_Task details:_ Print this span of the material below exactly: the line with "The width and height of the screenshot is (1512, 801).", the line with "is (609, 762).", and every line between them, but nothing else.

_The input:_
******
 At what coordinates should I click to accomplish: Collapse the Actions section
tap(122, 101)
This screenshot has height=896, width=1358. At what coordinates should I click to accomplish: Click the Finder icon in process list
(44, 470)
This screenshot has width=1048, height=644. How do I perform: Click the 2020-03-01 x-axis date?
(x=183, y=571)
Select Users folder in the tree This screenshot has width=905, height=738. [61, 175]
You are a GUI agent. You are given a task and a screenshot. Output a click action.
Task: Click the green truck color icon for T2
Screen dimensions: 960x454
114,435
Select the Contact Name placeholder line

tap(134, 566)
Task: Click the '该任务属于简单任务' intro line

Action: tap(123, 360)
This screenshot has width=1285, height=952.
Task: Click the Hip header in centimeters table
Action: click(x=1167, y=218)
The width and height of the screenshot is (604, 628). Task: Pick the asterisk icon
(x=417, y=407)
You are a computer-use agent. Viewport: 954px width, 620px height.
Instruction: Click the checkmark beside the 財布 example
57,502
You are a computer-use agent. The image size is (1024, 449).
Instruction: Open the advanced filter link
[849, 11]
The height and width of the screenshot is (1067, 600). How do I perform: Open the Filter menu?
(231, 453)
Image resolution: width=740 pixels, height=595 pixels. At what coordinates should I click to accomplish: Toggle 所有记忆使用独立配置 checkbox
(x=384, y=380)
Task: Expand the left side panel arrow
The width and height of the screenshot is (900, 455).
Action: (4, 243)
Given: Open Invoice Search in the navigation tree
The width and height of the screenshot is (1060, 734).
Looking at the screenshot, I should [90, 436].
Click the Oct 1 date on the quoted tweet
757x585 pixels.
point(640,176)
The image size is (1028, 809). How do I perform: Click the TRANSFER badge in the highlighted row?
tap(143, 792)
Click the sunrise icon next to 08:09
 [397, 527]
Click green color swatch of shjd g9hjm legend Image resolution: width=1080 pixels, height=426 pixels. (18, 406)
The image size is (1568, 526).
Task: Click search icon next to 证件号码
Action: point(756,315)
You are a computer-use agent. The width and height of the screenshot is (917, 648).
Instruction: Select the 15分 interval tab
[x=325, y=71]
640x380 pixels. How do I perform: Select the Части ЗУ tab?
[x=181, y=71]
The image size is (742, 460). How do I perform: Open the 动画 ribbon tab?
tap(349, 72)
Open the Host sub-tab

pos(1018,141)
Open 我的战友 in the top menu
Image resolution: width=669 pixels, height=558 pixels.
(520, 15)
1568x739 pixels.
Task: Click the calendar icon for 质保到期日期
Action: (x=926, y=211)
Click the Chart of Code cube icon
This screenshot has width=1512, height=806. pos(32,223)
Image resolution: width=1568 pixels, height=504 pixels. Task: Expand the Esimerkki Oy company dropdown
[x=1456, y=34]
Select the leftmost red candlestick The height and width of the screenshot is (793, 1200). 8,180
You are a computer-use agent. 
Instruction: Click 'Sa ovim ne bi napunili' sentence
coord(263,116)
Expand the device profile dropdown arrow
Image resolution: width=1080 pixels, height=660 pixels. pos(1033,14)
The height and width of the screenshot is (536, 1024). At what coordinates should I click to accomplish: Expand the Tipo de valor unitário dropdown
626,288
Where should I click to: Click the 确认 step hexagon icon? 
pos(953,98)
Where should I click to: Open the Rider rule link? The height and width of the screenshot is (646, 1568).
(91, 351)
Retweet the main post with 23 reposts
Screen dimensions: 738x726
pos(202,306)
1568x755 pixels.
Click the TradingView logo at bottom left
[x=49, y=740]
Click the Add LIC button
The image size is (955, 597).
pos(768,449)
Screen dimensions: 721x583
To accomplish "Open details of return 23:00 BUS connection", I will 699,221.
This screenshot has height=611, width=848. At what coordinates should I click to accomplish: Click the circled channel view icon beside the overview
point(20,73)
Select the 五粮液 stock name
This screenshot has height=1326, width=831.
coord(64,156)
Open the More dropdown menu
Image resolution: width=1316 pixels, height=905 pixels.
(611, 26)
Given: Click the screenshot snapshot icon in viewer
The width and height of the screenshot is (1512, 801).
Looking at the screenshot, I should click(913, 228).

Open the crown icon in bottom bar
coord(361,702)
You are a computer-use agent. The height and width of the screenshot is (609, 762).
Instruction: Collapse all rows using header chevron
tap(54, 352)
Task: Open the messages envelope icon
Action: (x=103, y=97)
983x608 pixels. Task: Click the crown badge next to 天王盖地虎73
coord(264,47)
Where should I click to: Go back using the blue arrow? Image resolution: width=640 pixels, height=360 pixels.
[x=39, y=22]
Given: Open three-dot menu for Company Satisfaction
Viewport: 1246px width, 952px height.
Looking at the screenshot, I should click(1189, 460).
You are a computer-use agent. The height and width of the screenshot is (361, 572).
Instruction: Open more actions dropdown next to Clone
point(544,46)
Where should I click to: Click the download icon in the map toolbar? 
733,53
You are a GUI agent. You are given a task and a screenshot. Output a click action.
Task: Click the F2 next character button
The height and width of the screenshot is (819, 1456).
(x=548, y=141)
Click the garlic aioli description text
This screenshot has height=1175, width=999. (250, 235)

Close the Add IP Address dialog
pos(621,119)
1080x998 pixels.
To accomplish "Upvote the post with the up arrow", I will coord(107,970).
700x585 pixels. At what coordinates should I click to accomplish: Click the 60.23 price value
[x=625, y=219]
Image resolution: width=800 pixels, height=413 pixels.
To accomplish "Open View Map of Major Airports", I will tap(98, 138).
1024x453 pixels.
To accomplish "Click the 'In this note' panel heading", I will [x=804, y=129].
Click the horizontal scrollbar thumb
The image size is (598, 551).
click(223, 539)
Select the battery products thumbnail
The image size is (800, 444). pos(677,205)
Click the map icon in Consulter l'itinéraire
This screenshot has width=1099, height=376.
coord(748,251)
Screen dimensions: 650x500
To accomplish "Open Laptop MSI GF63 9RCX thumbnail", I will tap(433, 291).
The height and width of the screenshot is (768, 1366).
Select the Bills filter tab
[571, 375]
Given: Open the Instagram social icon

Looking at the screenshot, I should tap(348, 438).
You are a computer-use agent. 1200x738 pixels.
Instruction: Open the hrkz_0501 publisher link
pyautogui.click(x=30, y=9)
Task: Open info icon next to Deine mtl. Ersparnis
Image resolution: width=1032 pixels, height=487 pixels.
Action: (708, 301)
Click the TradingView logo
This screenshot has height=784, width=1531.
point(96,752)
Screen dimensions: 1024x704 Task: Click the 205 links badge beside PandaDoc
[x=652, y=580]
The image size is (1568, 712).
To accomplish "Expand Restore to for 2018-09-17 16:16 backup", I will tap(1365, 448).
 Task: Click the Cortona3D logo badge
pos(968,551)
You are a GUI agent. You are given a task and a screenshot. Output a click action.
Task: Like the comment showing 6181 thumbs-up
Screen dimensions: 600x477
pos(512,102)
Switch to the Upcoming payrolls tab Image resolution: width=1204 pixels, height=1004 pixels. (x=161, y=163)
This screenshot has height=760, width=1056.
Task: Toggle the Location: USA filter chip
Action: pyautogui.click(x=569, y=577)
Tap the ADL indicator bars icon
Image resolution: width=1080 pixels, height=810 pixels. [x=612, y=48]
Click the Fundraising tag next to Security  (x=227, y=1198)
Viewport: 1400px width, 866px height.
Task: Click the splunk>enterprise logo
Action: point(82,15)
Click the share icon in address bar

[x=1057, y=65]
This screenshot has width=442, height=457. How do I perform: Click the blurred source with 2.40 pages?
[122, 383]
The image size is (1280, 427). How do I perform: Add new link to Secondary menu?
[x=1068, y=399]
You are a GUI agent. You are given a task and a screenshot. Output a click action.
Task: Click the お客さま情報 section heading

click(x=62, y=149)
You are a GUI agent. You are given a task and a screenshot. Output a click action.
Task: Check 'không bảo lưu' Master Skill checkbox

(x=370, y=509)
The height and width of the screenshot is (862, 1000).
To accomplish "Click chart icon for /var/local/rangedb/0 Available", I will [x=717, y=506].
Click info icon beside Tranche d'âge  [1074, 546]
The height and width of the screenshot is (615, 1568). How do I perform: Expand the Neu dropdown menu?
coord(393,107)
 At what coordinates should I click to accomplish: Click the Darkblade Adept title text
******
_Written answer:_
The width and height of the screenshot is (1512, 801).
Looking at the screenshot, I should click(913, 228).

Open the crown icon in bottom bar
coord(361,702)
You are a computer-use agent. The height and width of the screenshot is (609, 762).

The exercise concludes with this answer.